Will Ferrell plays the father and Julia Louis-Dreyfus plays the wife. They have a natural chemistry together. Ferrell is subdued here, playing the father as less an ego-centric scoundrel and more as a schlub who has forgotten his role in the family. Louis-Dreyfus adds layers to her character, often anchoring the film with her more open performance as she processes the many emotions from having her husband run from her and her kids in the face of death.
American remakes tend to be messy, reductive affairs. In some ways, Downhill is reductive. Far less thematically layered than Force Majeure, the film instead focuses more attention on the wife's emotional journey. It also gives her more agency, particularly sexually, with the addition of a scene where she is seduced by a ski instructor. These changes help to distinguish Downhill from the original film. However, some of the acidic humor is lost as is the more nuanced relationship dynamics explored in the original.
Downhill's more sensitive approach to the story allows for one key scene to be an improvement over Force Majeure. When the wife confronts her husband, who has denied what really happened up to this point, in front of his coworker (Zack Woods) the film comes alive. This is largely due to Dreyfus who gives the scene more layers. She knows she shouldn't let this event define their relationship but she can't look at her husband until he can admit what happened. She ends up involving her kids in the argument making the scene harsher than anything in the original film.
Where Downhill falters is in its attempts at broad humor. The ski instructor is a caricature of a character we have seen in many comedies. The horny European resort worker, played with verve by Miranda Otto, produces zero laughs. The counterpoint to this character in the original allows the film to criticize the institution of marriage and works far better.

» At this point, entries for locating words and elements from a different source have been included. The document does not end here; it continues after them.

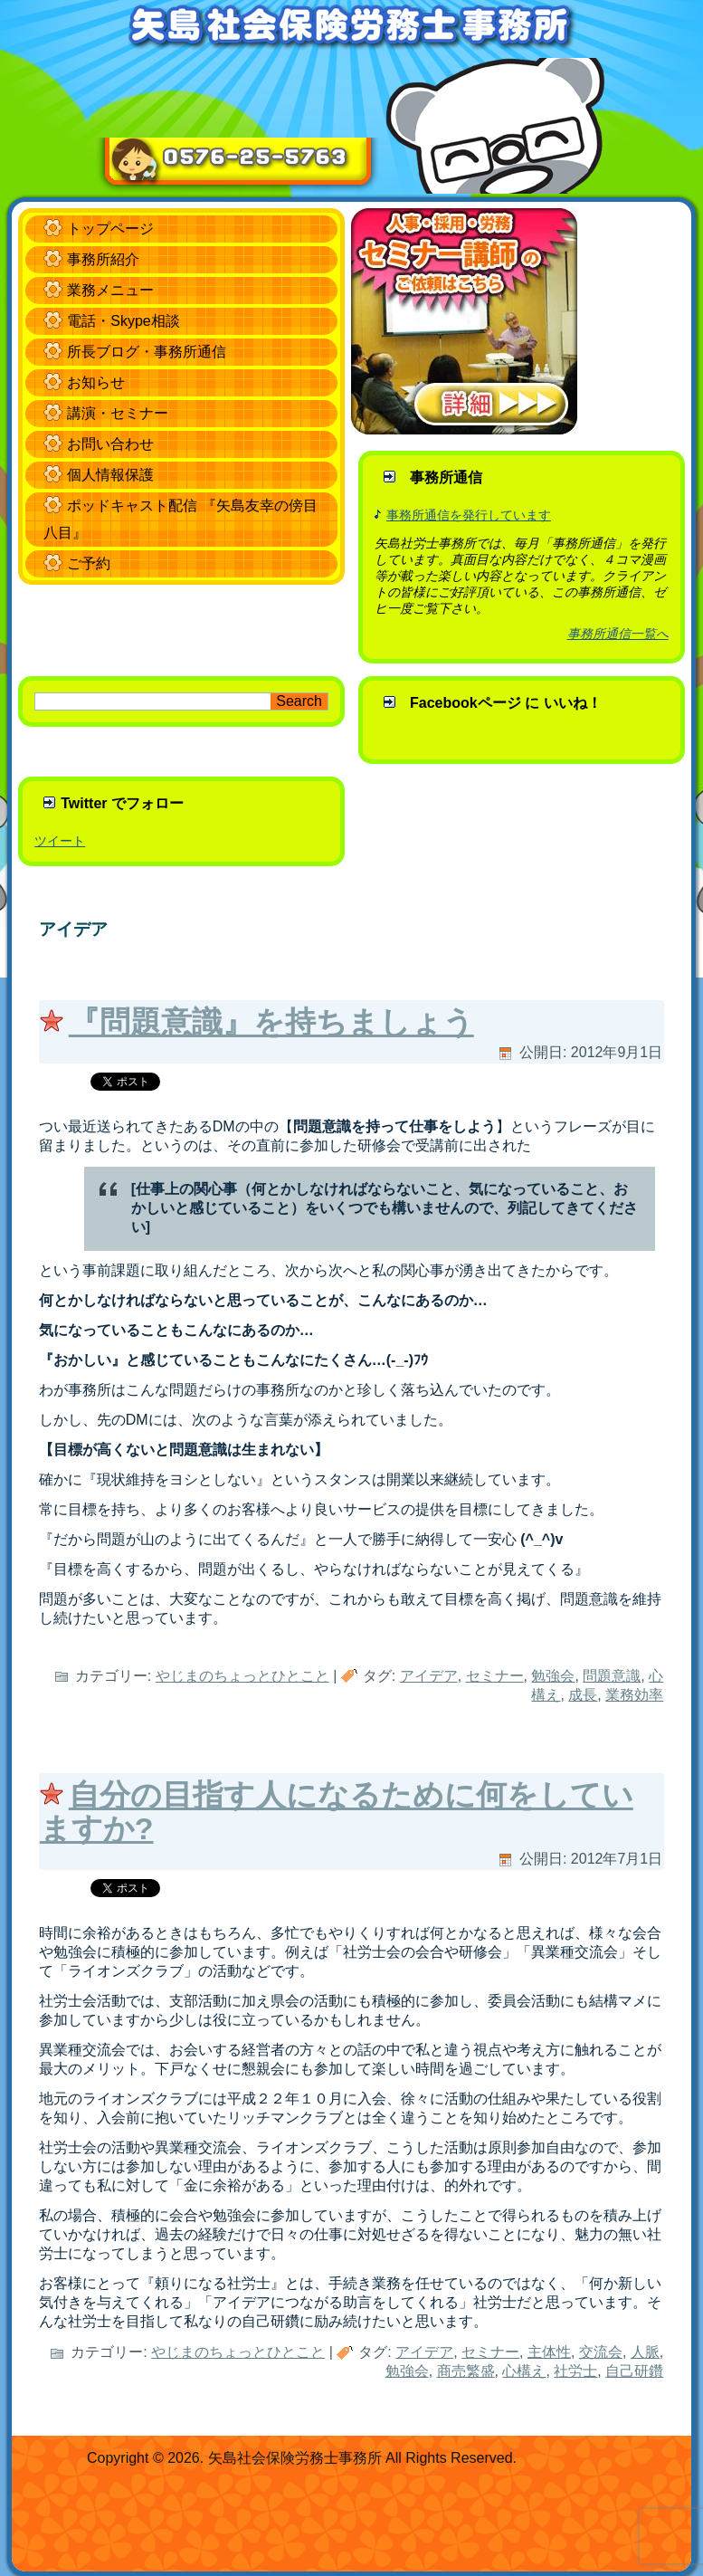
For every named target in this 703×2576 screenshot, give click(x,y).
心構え (524, 2371)
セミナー (495, 1676)
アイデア (429, 1676)
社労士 (575, 2371)
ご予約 (88, 563)
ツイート (59, 841)
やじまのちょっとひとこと (242, 1676)
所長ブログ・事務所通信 (146, 351)
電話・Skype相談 (123, 321)
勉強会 (553, 1676)
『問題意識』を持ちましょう (271, 1022)
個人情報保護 (110, 474)
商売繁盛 (466, 2371)
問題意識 (612, 1676)
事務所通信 (446, 477)
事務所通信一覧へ (618, 633)
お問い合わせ (110, 444)
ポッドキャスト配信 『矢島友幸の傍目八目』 (180, 519)
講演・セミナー (117, 413)
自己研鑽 (634, 2371)
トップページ (110, 228)
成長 (582, 1695)
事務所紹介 (103, 259)
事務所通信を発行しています (468, 515)
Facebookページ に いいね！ (506, 703)
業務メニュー (110, 290)
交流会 (600, 2352)
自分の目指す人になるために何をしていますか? (336, 1812)
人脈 (645, 2352)
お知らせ (96, 382)
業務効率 (634, 1695)
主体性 (549, 2352)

The need to appeal to American audiences expecting big laughs from these two comedy stars leads to a woefully unfunny masturbation scene that feels shoehorned in.
At a scant 85 minutes, Downhill manages a fair amount of real drama. The ending feels a bit too spelled out as the filmmakers don't seem to trust their audience. It is a shame because the ending is one thing that needed to be improved from the original film. All in all, this is a better than you may expect remake but if subtitles don't bother you, go check out the original first.